Worse than the falling rates of reading is the loss of fiber in the reading diet.
The Bible and religious works were read by two-thirds in the survey, more than all other categories. Popular fiction, histories, biographies and mysteries were all cited by about half, while one in five read romance novels. Every other genre — including politics, poetry and classical literature — were named by fewer than five percent of readers. (itals mine)Here's another statistic that boggles the mind (which I don't have a link to at the moment): 80% of all books published in America sell fewer than 100 copies.* People are reading less, and publishers--an industry dominated by a few giants--are more skittish and therefore less daring in their selections, hastening the problem.
I am sympathetic with the situation. I read far fewer books now than I used to. Until about five years ago, I was reading on the order of 25-30 books a year. This year I'll be very lucky to hit ten. The interesting thing is, I actually read far more than I used to--almost all of it online. I suspect that among literary-inclined readers, this is a common story. The internet has given me access to a huge amount of interesting (and free) material, so I consume a lot more via blogs, online newspapers, and online mags. In the evening, when I would typically have picked up a book in the past, I pick up a copy of the New Yorker or Harper's--about all I have energy for.

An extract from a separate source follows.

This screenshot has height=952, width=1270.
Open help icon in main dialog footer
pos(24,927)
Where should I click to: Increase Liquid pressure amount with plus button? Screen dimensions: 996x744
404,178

I am also a victim of the very decline in which I participate. A few months ago, I received the final rejection on my own novel; Milkweed Editions, one of the best independent publishers in the US, had taken a serious look at it, but declined. It's impossible to know what would happen if I had submitted the book 50 years ago (it may still have found no publisher), but what I learned in this process is that there are scads of fantastic novels available to independent publishers by writers who can't find an outlet. There's an oversupply thanks to the declining demand.
Books won't die out completely. Literature and serious nonfiction will find publication, but it will become an even more marginalized niche market. We're in one of those weird times when it's unclear what exactly will replace them. But it may not be the grim thing we all imagine. When novels replaced verse and movies replaced theater, the reaction was uniformly panicked. The death of art! But smart people aren't going away. Their consumption patterns have changed, but they will continue to pursue high-fiber meals.
Maybe blogs are the new novels.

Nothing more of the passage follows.